The main impediment to China’s European strategy is how public, popular opinion in European nations matters regarding state-level and EU-level policy. The European public’s perceptions of China have deteriorated significantly in recent years. A 2020 Central European Institute of Asian Studies poll indicates a pan-European spike in negative views against China.
Respondents in ten of the thirteen nations polled had much more unfavourable than positive sentiments about China. Britain, Sweden, France, and Germany demonstrated considerable worsening in attitudes against China between 2017 and 2020.
More lately, dissatisfaction with China’s perceived indifference to Russia’s activities in Ukraine has dramatically increased suspicions and anxieties about Chinese objectives, forcing many in Europe to put normative-ideological issues above publicly simply economic and trade-centric goals.
This prioritizing has resulted in a worsening of China’s reception and standing among European citizens. In the absence of significant and apparent modifications in vocabulary and normative posture, a merely economic strategy in wooing support would not be sufficient to enable Beijing to overcome Europe’s simmering resentment.
Furthermore, the game mentioned above is predicated on the EU successfully cultivating strategic autonomy and “decoupling” from the US. Of course, the problem with this view is that it ignores what the European governments’ true intentions are. The reductionist worldview here undervalues the extent to which Russian military aggression has reinvigorated pan-European identity and solidarity by depicting European countries as purportedly formed by the subjugative powers of NATO-Washington.

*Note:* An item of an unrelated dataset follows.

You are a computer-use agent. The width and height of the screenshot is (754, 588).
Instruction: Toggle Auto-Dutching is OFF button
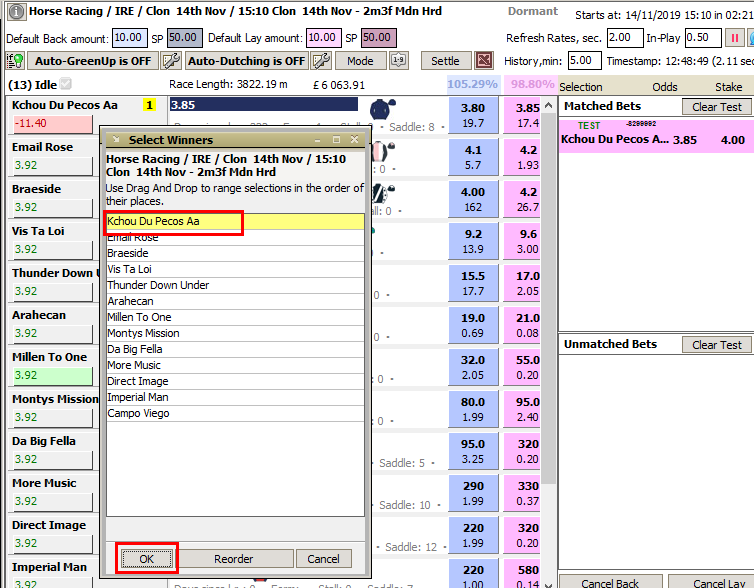pos(246,61)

China’s complicated, amorphous, and constantly fluctuating Ukraine attitude is not seen as being sufficiently founded in moral convictions, prompting those previously undecided about Sino-European ties to push for the further strategic distance between Brussels and Beijing.

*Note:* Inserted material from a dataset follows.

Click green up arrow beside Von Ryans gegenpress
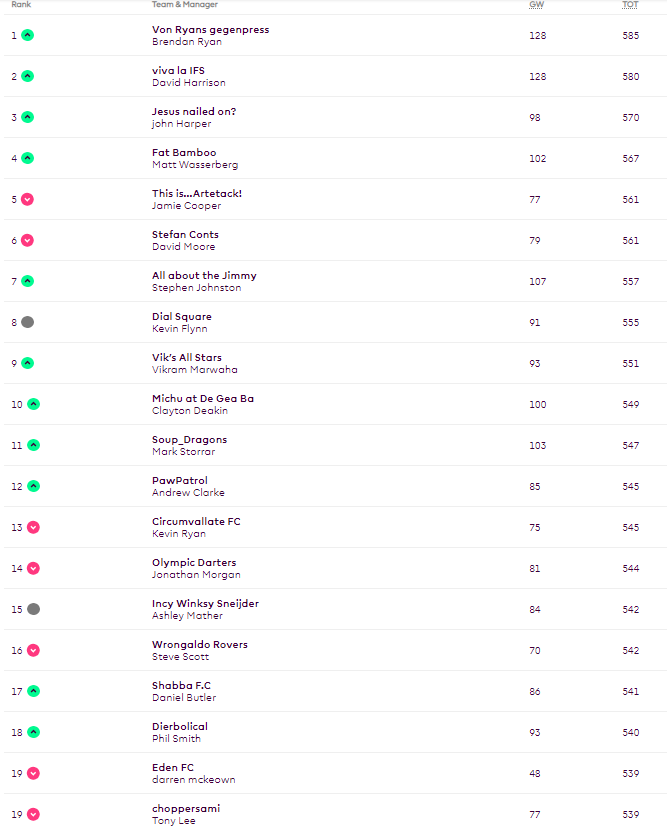The image size is (667, 834). [27, 35]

Even if the Ukraine crisis has eroded European faith in NATO (which, based on Finland and Sweden’s possible forthcoming NATO membership bids, does not appear to be the case), such distancing may occur. Suppose the Sino-European relationship is to be mended. In that case, Beijing must address regional anxieties that the US would be the only one to come to Europe’s rescue if Russia pushes farther west.

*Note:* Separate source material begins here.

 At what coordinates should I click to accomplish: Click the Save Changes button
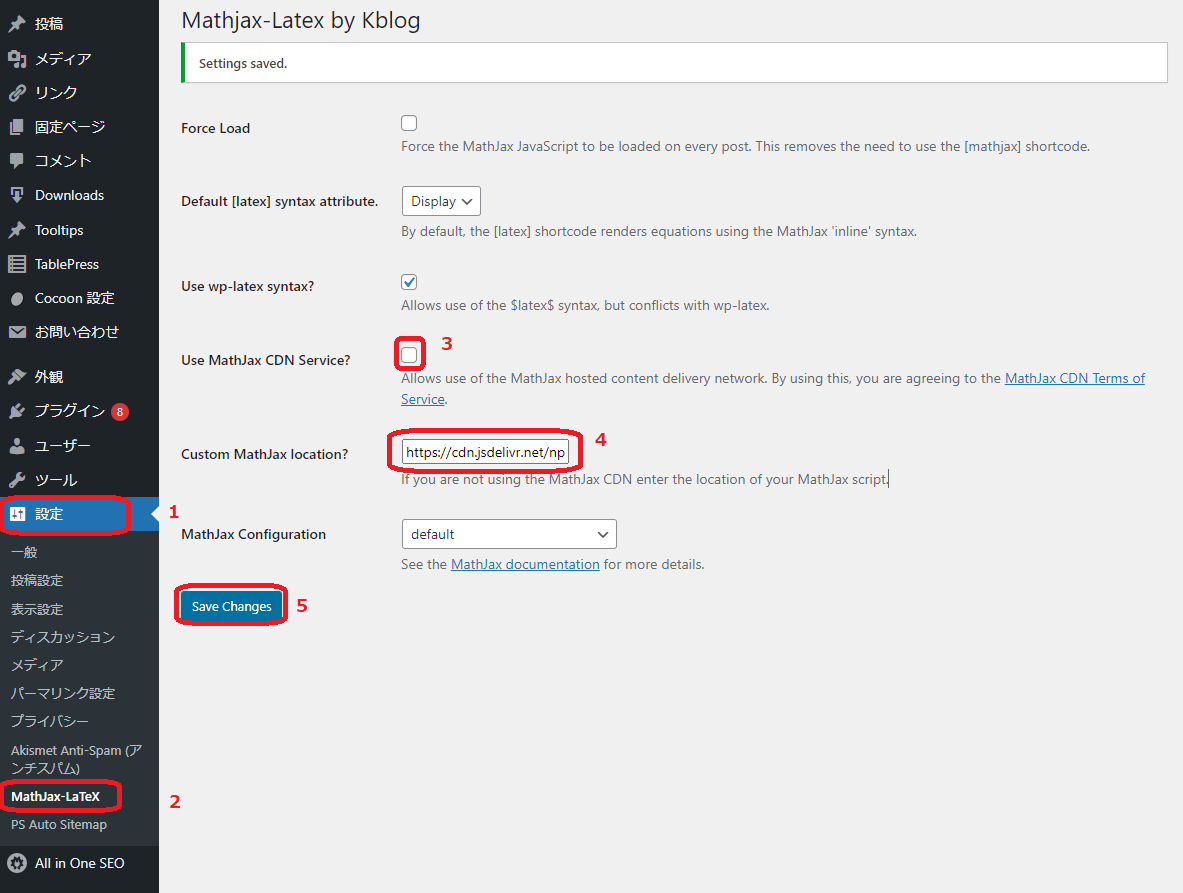(231, 606)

Finally, and probably most importantly, the growing sanctions between China and the EU have been, to put it bluntly, mutually damaging. Sanctions are rarely an effective tool for settling international issues, as many Chinese and European experts have pointed out. Individuals targeted by penalties on both sides are likely to become more vengeful and enraged, resulting in a quick escalation. If a reset is genuinely desired, an olive branch must be given from Beijing or Brussels in the form of a call for and commitment to reciprocal sanctions relief. Improvements in bilateral ties would be improbable without such harsh but essential compromises.
Multipolarity necessitates the development of multilateralism
As two young students from the United Kingdom and China, we believe that a healthy, successful reset of Sino-European relations is in both sides’ best interests. Deepening economic, commercial, financial, and human-to-human ties between Beijing and Brussels might provide many benefits. As the above points out, there are apparent restrictions and barriers. Nonetheless, we cannot and must not give up on such adversity. From the standpoint of all parties, repairing the connection is worthwhile.
A multilateralist strategy that avoids punitive measures, disproportionate exclusion, hyper-nationalistic isolationism, and diplomatic arrogance is required to build a genuinely multipolar global system. If China is prosperous in expanding its cooperation with the EU, it must seek peace through compassion and truth through facts. In modern diplomacy, empathy and openness remain essential traits.
The conflict in Ukraine represents a turning point in Sino-European ties. There is yet hope if Beijing and Brussels can work together to engineer a tenable ceasefire and post-conflict transition in Ukraine. Otherwise, we’ll be in for a long and unpleasant decade, if not longer.